WHAT YOU WILL DO: Look below for the line that has "This screenshot has width=535, height=1830.". Set down the lines from there through the line that has "Given: Select the 泛海控股 row entry", exactly as written.

INFORMATION SUPPLIED:
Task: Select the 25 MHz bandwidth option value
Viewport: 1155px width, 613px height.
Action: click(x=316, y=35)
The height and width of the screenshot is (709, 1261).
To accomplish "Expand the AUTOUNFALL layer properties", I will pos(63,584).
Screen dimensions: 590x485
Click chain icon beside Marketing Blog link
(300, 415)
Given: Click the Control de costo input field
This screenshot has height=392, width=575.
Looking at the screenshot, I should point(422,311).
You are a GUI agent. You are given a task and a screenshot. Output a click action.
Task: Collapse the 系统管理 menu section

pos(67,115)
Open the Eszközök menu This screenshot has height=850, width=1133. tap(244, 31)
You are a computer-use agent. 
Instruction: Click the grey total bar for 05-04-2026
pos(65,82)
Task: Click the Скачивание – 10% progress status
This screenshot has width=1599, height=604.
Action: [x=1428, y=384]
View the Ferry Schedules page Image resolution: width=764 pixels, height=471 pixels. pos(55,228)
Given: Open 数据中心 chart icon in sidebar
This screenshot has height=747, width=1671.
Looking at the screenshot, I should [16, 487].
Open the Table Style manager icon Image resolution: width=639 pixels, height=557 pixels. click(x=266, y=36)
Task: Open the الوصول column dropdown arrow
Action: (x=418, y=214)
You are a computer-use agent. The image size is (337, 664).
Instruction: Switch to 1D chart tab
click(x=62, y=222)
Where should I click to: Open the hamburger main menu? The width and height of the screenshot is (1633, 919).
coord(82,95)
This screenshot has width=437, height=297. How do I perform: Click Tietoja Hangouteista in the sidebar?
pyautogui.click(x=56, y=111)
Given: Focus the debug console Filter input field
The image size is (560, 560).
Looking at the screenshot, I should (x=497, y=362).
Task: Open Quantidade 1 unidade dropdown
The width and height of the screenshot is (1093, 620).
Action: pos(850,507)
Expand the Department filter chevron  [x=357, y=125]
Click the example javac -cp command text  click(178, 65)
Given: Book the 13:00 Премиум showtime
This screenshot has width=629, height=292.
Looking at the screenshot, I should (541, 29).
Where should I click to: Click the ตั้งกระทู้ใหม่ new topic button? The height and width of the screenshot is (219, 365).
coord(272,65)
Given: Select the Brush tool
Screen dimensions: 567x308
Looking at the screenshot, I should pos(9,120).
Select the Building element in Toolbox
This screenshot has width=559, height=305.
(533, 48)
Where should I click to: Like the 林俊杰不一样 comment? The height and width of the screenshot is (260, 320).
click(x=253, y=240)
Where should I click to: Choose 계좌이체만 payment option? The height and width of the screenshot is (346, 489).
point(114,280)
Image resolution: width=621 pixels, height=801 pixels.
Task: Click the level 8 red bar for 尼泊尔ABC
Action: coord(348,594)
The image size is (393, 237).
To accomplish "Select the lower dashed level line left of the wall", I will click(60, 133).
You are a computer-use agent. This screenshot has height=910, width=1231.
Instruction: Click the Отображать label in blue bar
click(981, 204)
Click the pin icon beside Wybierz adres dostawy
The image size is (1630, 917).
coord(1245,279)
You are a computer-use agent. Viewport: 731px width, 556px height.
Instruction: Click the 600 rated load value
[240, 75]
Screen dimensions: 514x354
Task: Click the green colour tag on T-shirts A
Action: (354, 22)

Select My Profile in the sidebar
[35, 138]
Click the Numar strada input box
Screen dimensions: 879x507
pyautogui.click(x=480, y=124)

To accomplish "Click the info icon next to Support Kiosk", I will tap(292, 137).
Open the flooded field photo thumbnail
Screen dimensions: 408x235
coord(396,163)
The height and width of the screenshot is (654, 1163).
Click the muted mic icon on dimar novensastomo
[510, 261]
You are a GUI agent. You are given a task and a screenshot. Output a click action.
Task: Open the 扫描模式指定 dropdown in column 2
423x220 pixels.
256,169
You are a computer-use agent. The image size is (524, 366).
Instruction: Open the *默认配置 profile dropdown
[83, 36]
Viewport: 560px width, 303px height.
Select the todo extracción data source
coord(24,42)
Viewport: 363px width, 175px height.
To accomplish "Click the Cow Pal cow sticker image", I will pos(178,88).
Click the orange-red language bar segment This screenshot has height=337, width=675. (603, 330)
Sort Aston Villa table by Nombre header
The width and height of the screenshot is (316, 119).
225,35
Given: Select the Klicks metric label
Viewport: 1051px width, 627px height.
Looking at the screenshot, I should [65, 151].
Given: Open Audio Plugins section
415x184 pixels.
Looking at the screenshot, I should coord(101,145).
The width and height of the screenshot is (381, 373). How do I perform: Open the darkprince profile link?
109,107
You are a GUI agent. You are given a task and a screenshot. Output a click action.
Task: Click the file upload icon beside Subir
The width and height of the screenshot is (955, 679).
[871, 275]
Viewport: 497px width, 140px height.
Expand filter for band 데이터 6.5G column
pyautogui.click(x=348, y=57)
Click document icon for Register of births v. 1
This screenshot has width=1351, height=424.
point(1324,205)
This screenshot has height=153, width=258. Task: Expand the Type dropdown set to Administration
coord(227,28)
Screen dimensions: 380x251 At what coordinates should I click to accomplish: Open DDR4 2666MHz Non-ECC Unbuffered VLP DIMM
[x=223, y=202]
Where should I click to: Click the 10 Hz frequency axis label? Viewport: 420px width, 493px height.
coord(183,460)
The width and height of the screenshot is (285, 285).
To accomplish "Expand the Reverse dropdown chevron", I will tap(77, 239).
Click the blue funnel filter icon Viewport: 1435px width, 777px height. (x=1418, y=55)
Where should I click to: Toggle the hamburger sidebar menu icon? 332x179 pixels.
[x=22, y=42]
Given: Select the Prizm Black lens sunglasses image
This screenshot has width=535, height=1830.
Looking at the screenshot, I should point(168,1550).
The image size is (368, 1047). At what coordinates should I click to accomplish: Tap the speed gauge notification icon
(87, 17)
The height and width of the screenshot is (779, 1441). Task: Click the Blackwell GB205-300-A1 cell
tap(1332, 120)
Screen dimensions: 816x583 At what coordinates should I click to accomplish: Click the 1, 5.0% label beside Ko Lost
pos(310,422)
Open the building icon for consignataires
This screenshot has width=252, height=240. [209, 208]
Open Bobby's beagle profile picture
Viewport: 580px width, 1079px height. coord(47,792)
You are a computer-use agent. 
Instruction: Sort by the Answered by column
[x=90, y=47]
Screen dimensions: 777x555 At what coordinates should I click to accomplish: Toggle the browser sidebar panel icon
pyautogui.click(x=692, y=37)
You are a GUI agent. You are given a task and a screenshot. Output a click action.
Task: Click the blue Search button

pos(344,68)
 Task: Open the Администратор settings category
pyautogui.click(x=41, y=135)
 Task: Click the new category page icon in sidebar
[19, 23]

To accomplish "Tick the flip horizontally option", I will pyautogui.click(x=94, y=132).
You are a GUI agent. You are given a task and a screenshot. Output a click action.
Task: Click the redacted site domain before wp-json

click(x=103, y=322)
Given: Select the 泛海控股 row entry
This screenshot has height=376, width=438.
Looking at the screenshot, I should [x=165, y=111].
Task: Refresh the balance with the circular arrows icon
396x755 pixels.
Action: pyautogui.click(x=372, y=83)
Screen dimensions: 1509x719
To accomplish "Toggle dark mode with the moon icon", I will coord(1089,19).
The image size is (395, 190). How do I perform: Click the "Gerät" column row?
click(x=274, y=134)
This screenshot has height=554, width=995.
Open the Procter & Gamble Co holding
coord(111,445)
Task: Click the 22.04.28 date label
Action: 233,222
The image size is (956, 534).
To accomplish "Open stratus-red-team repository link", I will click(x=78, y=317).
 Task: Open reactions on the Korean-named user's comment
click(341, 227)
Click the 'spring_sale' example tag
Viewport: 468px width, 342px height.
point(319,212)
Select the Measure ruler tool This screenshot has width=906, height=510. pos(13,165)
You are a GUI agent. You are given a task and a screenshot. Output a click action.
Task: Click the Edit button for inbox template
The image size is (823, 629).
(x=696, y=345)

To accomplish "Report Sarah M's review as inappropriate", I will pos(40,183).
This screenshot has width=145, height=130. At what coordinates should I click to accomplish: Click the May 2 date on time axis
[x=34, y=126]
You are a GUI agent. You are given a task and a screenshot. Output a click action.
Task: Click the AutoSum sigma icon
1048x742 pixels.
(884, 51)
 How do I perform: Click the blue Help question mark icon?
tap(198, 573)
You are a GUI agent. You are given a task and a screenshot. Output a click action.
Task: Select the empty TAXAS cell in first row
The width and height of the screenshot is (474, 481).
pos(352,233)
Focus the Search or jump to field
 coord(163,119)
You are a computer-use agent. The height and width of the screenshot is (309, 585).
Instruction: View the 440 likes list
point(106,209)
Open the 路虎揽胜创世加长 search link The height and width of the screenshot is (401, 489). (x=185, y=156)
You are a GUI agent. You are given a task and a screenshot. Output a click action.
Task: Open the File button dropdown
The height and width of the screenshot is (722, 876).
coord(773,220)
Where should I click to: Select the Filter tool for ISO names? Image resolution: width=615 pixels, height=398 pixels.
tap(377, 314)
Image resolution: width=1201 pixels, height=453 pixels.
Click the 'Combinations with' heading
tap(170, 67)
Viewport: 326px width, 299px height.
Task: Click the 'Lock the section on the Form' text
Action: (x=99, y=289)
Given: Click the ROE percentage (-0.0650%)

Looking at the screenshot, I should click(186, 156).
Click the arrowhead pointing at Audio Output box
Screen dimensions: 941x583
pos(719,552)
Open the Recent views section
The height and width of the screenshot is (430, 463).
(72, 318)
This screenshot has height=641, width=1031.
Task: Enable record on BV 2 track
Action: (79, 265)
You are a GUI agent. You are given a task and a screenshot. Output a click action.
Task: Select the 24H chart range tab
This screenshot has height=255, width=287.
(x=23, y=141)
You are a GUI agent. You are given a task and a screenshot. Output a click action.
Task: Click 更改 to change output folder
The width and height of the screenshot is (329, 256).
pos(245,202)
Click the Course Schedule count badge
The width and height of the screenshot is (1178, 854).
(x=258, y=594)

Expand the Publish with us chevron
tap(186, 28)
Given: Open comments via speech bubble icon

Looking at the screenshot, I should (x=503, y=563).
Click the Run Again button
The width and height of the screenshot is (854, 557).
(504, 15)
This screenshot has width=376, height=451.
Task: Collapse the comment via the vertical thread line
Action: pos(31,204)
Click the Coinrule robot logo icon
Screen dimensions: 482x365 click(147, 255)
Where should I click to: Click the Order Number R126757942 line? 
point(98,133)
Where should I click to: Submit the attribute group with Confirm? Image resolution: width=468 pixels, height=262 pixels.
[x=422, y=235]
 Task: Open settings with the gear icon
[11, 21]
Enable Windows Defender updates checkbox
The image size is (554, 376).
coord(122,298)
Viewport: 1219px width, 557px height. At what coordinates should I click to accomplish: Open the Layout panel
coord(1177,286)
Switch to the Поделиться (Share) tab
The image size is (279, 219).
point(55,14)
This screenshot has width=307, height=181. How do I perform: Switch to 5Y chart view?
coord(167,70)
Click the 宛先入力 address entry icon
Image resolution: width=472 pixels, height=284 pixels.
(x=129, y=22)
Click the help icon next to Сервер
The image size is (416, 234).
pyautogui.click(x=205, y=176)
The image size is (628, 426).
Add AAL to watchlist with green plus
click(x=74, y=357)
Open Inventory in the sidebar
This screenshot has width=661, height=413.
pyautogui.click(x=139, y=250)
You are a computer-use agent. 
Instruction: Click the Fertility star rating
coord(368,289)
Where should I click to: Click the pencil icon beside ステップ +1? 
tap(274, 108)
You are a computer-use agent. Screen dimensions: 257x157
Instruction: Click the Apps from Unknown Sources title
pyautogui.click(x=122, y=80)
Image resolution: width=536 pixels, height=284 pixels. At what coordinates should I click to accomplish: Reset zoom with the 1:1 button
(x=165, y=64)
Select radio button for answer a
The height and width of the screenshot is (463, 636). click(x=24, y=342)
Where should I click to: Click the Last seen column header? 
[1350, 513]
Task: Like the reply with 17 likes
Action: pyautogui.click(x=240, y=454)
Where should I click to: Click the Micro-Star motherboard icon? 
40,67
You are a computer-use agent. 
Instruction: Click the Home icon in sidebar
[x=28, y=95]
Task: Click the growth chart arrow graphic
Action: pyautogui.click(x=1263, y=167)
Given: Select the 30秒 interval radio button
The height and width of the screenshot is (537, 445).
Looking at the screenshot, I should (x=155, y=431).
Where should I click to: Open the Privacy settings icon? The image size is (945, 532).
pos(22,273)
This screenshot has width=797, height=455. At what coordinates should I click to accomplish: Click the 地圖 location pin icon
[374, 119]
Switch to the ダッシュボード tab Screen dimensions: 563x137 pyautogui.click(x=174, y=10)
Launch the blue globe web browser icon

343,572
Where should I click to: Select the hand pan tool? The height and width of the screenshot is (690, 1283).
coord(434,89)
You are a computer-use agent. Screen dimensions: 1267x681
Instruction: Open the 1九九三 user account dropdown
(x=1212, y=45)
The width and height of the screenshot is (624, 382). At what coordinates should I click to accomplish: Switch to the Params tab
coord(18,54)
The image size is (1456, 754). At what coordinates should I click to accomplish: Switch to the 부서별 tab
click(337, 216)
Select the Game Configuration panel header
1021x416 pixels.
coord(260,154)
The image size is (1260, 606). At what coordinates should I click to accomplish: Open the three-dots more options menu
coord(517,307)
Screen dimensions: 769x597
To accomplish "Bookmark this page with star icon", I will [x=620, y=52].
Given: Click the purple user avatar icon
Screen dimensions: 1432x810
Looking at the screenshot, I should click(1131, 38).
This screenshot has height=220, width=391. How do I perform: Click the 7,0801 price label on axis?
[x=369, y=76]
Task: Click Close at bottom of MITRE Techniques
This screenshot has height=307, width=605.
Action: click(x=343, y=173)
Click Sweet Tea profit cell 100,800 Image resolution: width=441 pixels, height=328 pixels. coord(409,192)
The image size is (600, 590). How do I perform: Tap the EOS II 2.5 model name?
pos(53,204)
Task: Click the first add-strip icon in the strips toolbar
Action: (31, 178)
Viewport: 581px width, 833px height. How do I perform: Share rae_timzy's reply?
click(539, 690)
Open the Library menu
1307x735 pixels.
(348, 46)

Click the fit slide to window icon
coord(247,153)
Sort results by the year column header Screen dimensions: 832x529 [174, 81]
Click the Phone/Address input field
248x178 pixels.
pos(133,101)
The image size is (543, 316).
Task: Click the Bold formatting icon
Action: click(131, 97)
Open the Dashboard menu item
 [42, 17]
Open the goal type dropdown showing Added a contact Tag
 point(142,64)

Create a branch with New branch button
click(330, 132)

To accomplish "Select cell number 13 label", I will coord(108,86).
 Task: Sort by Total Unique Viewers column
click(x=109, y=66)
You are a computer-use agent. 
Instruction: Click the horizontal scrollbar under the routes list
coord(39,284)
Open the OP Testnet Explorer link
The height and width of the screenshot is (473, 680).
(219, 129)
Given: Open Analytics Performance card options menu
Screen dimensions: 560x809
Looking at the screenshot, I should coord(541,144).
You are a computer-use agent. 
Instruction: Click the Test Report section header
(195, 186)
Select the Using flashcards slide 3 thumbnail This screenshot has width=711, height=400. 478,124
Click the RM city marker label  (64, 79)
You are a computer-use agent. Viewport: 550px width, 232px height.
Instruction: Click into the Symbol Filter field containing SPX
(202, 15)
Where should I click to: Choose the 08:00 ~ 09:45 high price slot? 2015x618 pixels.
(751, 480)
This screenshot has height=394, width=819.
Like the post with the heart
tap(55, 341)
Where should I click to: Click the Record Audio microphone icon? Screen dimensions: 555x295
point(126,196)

TASK ANSWER:
This screenshot has width=535, height=1830.
Looking at the screenshot, I should point(168,1550).
The image size is (368, 1047). At what coordinates should I click to accomplish: Tap the speed gauge notification icon
(87, 17)
The height and width of the screenshot is (779, 1441). Task: Click the Blackwell GB205-300-A1 cell
tap(1332, 120)
Screen dimensions: 816x583 At what coordinates should I click to accomplish: Click the 1, 5.0% label beside Ko Lost
pos(310,422)
Open the building icon for consignataires
This screenshot has width=252, height=240. [209, 208]
Open Bobby's beagle profile picture
Viewport: 580px width, 1079px height. coord(47,792)
You are a computer-use agent. 
Instruction: Sort by the Answered by column
[x=90, y=47]
Screen dimensions: 777x555 At what coordinates should I click to accomplish: Toggle the browser sidebar panel icon
pyautogui.click(x=692, y=37)
You are a GUI agent. You are given a task and a screenshot. Output a click action.
Task: Click the blue Search button

pos(344,68)
 Task: Open the Администратор settings category
pyautogui.click(x=41, y=135)
 Task: Click the new category page icon in sidebar
[19, 23]

To accomplish "Tick the flip horizontally option", I will pyautogui.click(x=94, y=132).
You are a GUI agent. You are given a task and a screenshot. Output a click action.
Task: Click the redacted site domain before wp-json

click(x=103, y=322)
Given: Select the 泛海控股 row entry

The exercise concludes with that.